Waddell did not submit her thesis for the DPhil, but published her work in 1927 as The Wandering Scholars, which brought to light the history of the medieval goliards and brought Waddell immediate critical and popular acclaim. She began work at Constable, her publisher, initially as a reader, and later on a retainer so that they would have first refusal on her future books. Waddell went on to produce a companion volume to The Wandering Scholars, a translation of goliard Latin poetry entitled Medieval Latin Lyrics. (A second anthology, More Latin Lyrics, was compiled in the 1940s but not published until after her death.)

Waddell's other works range widely in subject matter.
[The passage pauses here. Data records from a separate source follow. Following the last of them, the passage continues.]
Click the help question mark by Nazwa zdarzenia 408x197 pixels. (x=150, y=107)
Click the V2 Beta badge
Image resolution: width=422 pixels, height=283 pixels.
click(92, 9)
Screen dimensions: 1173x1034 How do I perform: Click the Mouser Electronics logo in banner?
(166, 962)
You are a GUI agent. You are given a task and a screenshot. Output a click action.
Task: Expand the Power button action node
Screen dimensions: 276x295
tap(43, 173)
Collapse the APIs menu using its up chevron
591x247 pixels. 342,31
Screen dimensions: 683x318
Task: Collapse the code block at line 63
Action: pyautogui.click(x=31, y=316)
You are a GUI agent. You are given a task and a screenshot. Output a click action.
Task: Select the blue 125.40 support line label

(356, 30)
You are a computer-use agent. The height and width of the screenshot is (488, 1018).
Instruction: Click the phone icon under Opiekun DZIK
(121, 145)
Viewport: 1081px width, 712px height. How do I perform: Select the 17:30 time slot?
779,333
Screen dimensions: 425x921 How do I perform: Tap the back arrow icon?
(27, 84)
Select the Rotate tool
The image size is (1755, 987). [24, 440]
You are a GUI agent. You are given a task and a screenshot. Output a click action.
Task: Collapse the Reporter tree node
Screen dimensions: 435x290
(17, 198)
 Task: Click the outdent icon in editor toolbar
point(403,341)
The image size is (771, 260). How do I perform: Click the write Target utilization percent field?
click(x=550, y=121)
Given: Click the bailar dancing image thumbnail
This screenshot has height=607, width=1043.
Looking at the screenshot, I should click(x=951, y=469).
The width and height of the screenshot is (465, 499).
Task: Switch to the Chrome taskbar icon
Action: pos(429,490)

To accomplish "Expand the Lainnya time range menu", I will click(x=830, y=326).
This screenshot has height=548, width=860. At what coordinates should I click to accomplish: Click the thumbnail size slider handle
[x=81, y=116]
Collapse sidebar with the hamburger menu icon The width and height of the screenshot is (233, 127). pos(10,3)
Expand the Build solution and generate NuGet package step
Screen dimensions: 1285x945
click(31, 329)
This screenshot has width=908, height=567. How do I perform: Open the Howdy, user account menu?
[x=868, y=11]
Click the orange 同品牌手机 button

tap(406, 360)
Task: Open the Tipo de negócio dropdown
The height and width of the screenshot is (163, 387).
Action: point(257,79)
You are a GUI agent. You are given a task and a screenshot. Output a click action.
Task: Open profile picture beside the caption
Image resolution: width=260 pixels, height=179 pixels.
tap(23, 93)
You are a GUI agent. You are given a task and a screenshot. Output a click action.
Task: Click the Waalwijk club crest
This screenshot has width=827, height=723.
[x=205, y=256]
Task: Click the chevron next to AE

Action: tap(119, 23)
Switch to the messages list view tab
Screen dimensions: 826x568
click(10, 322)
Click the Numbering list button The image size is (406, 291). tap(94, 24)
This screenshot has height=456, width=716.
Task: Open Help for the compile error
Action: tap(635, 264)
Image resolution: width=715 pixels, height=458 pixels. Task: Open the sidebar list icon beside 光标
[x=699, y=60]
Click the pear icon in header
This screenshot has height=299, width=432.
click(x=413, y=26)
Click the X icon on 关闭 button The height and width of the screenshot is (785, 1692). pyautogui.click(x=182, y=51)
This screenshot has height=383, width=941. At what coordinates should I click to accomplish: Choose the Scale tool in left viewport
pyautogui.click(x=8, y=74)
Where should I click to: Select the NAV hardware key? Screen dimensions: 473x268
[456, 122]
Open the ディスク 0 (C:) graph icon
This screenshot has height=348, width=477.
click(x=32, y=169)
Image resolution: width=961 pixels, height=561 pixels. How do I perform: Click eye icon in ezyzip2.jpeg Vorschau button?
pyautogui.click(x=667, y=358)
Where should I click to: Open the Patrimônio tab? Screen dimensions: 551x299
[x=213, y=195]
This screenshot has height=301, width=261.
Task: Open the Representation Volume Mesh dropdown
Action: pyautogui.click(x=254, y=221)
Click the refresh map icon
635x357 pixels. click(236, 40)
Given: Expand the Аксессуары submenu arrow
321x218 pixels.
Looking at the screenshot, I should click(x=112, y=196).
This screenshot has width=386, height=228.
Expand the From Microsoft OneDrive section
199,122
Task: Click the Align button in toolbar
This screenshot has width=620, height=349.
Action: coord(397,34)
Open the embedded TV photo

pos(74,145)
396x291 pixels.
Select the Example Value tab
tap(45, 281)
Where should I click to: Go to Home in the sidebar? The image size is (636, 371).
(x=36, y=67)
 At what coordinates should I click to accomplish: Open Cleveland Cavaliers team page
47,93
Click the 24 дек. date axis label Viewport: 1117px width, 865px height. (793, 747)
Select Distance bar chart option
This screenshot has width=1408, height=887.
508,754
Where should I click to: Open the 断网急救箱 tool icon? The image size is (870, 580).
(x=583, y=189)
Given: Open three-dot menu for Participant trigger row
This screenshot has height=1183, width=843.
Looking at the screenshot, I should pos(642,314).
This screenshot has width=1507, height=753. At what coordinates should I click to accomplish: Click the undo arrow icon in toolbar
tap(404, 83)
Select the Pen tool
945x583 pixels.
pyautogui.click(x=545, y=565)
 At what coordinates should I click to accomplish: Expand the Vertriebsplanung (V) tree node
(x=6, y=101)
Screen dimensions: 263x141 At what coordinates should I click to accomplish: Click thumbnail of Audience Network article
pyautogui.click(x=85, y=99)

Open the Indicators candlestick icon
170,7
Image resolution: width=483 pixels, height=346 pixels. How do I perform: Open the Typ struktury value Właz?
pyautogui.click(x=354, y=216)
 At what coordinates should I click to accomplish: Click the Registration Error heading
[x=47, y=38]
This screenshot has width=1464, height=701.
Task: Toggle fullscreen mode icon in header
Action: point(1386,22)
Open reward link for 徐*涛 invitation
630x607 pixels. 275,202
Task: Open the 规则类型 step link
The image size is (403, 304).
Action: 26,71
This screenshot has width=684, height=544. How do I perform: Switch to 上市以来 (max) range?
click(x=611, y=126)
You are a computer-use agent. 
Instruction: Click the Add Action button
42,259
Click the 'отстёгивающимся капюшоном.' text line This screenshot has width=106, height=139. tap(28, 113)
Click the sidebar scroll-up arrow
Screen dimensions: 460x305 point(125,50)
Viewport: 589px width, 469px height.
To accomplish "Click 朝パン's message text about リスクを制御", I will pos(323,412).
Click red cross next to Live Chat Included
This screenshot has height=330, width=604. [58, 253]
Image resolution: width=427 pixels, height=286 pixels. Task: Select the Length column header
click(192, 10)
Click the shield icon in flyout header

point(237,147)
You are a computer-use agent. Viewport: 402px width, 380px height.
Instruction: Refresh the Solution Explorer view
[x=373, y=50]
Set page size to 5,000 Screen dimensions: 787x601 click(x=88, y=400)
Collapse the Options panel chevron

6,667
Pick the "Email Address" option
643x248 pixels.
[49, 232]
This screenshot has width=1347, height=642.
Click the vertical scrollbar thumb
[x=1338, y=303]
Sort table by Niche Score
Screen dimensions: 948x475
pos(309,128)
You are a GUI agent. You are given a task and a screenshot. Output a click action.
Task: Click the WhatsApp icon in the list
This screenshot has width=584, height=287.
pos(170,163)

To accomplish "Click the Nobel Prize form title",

For example, she also wrote plays. Her first play was The Spoiled Buddha, which was performed at the Opera House, Belfast, by the Ulster Literary Society. Her The Abbe Prevost was staged in 1935. Her historical novel Peter Abelard was published in 1933. It was critically well received and became a bestseller.

She also wrote many articles for the Evening Standard, the Manchester Guardian and The Nation, and did lecturing and broadcasting.

Waddell held the role of assistant editor of The Nineteenth Century magazine during the Second World War. Among her circle of friends in London, where she was vice-president of the Irish Literary Society, were W. B. Yeats, Virginia Woolf, Rose Macaulay, Max Beerbohm and George William Russell. Her personal and professional friendship with Siegfried Sassoon apparently made the latter's wife suspicious. Although she never married, she had close relationships with several older men, including her publisher, Otto Kyllmann of Constable.

Waddell received honorary degrees from the universities of Columbia, Belfast, Durham and St. Andrews and won the Benson Medal of the Royal Society of Literature.

=== Death ===
A serious debilitating neurological disease put an end to Helen Waddell's writing career in 1950. She died in London in 1965 and was buried in Magherally churchyard, County Down, Northern Ireland.

== Representative works ==

===Novels===
- Peter Abelard (1933)

===Plays===
- The Spoiled Buddha (performed 1915; London: T. Fisher Unwin 1919)
- The Abbé Prévost (London: Constable 1933).

===Other===
- Lyrics from the Chinese (1913)
- The Wandering Scholars (1927)
- Medieval Latin Lyrics (1929)
- Beasts and Saints (1934)
- The Desert Fathers (1936)
- For Better Factory Laws (1937) Pamphlet
- Poetry in the Dark Ages (1947) "The eighth W. P. Ker Memorial Lecture delivered in the University of Glasgow, 28th October, 1947" (lecture published by Jackson, Son & Company, Publishers to the university, 1948)
- Stories from Holy Writ (1949)
- More Latin Lyrics: From Virgil to Milton (posthumous, edited by Dame Felicitas Corrigan, 1976)
- Between Two Eternities (1993) (posthumous, edited by Dame Felicitas Corrigan.)